(EXERCISE INSTRUCTIONS): Copy the stretch from "From there, barely" through "the third act." in the album review below, changing "cathartic" to "searing".

In The Headphones: Agriculture, Water Damage

Agriculture

The Spiritual Sound
The Flenser
Releases: 10/3/25

There is no Zen here.

“Bodhidharma” is the lead single from the upcoming new album from Agriculture, The Spiritual Sound, scheduled to release 10/3 via The Flenser. Arguably in line with the quiet nature of the meditation and mindfulness which sits at the core of Zen Buddhism, “Bodhidharma,” named for the founder of this spiritual practice, initially uses the absence of sound as an unsettling feature. A thematic series of aggressive and layered melodic lines introduces the track and then abruptly stops, leaving only single snare and kick beats to disrupt the silence along with one agonizing shriek:

“You look like… you’re dying!”

From there, barely audible whimpers carry out the stanzas until the next instrumental break, the track’s structural adherence retained throughout its runtime, albeit with slight textural add ons and percussive variation. For its late bridge, a cathartic guitar solo is worked in, some rampant fret work pushing through the third act.

Not for spiritual renewal.

(GIVEN ENTRIES):
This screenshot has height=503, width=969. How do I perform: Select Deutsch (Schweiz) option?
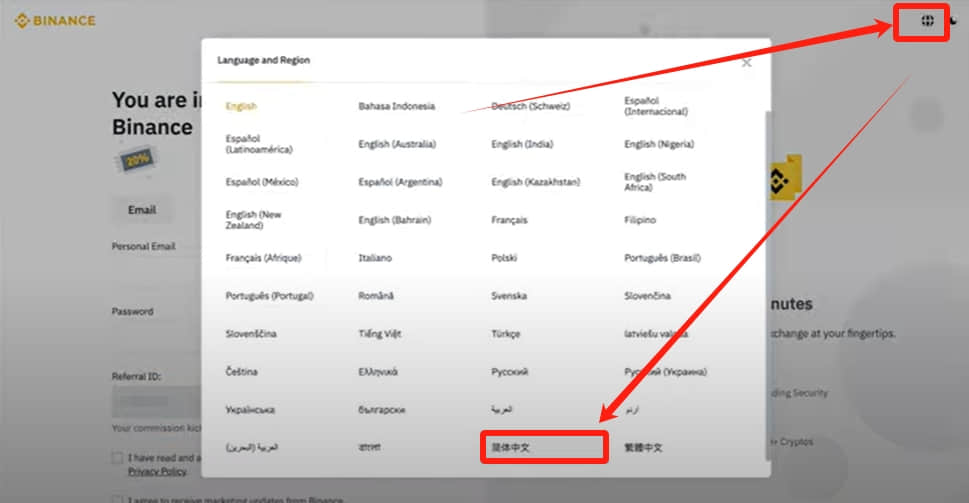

==

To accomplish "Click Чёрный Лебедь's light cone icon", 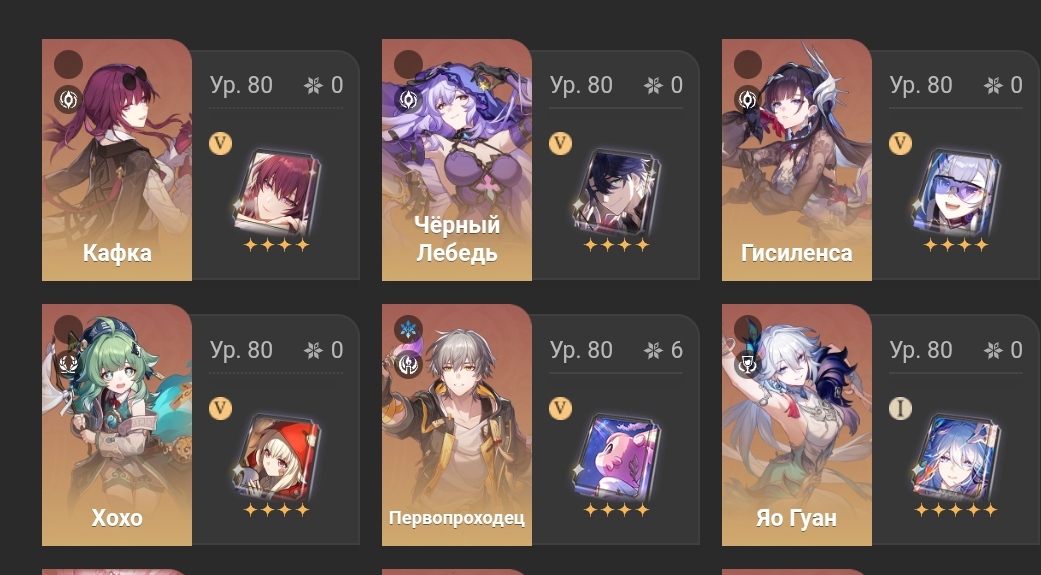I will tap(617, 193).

--

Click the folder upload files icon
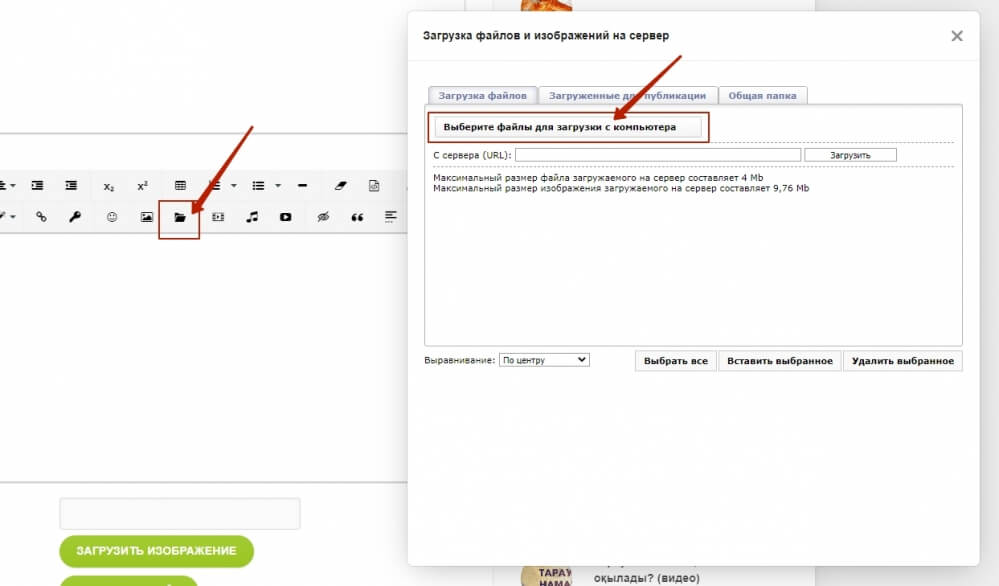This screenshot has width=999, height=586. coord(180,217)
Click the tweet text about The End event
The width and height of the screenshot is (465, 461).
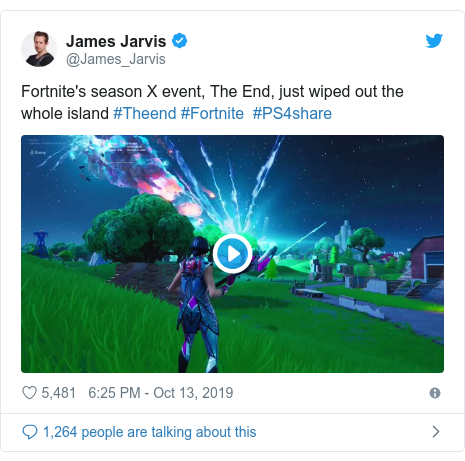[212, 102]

(OUTPUT OF THE TASK):
From there, barely audible whimpers carry out the stanzas until the next instrumental break, the track’s structural adherence retained throughout its runtime, albeit with slight textural add ons and percussive variation. For its late bridge, a searing guitar solo is worked in, some rampant fret work pushing through the third act.